Dana waited for the tremors and the tears. They were coming. She knew it. Head in hands, she braced herself.
Only the tears didn’t come.
They would, of course. Eventually.
When they did, the deluge might very well sweep her away.
But not today. She wouldn’t allow it.
“Breathe.” She rested her palms on her knees. “I’m not dying. This is not the end.”
It was justanend.
***
This was a night for forgetting.
With that thought alone in mind, Dana opened the door to Joe’s Tiki Bar. She didn’t choose the spot because it was her favorite Vegas hangout. She chose it because it looked like it hadn’t been anyone’s favorite Vegas hangout in about thirty years.
All five people inside turned to look at her, but she didn’t let that stop her. Forgetting was best done in a dark, dingy place that wouldn’t attract scores of tourists like the sleek, popular bars down the Strip.

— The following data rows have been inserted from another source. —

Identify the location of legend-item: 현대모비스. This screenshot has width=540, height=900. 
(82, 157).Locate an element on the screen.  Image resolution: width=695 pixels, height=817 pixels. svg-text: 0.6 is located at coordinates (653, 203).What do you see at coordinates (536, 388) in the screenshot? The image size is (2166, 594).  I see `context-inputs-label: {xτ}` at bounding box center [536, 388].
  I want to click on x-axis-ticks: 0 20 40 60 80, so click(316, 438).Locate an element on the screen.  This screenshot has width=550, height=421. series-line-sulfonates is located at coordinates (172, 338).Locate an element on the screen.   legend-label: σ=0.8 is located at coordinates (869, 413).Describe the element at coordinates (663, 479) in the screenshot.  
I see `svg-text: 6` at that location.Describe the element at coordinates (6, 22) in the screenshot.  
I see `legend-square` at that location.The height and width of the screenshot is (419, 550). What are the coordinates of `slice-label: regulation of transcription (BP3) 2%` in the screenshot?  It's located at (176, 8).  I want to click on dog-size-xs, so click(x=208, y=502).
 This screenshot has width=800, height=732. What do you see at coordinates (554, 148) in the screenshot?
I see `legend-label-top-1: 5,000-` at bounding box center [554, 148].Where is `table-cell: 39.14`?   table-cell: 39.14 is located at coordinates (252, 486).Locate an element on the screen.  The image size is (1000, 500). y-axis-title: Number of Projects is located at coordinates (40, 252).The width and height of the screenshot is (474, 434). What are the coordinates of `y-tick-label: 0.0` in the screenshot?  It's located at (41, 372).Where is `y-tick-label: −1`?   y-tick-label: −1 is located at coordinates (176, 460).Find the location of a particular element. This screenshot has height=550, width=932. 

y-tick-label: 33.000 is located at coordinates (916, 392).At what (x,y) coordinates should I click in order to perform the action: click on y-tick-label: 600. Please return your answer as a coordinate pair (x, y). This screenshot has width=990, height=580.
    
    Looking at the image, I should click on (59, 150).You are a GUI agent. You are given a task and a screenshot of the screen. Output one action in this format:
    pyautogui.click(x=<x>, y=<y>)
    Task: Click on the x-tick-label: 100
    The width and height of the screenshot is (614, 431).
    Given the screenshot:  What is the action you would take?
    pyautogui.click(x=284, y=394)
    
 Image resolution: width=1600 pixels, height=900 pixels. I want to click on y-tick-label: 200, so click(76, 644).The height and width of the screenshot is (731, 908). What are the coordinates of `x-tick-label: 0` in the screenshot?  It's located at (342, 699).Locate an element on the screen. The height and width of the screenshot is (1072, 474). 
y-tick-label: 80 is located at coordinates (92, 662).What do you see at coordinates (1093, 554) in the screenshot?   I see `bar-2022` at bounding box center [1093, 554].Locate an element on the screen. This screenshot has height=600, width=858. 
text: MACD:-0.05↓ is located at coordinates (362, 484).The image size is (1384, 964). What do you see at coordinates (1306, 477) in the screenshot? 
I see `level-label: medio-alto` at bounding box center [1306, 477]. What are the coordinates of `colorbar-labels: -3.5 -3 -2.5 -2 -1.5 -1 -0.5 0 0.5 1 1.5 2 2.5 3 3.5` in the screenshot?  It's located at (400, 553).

Ignoring the glowering wooden gods on all the posts and the cheeky hula girls smiling down from every piece of crap artwork, she chose a seat at the far end of the bar. It was darker in that corner because one of the overhead lights had burned out.
It didn’t matter anyway. Darkness suited her mood right now.
One man haunted her end of the bar, but he seemed more focused on his drink than on her, so she positioned herself two chairs down from where he sat.
Although he was hunched over his drink, he appeared tall and had long limbs. She knew he had muscles because the fabric of his clothes strained a bit over his biceps and thighs. As she adjusted herself on her seat, she took a discreet look, but not because she was interested in his muscles.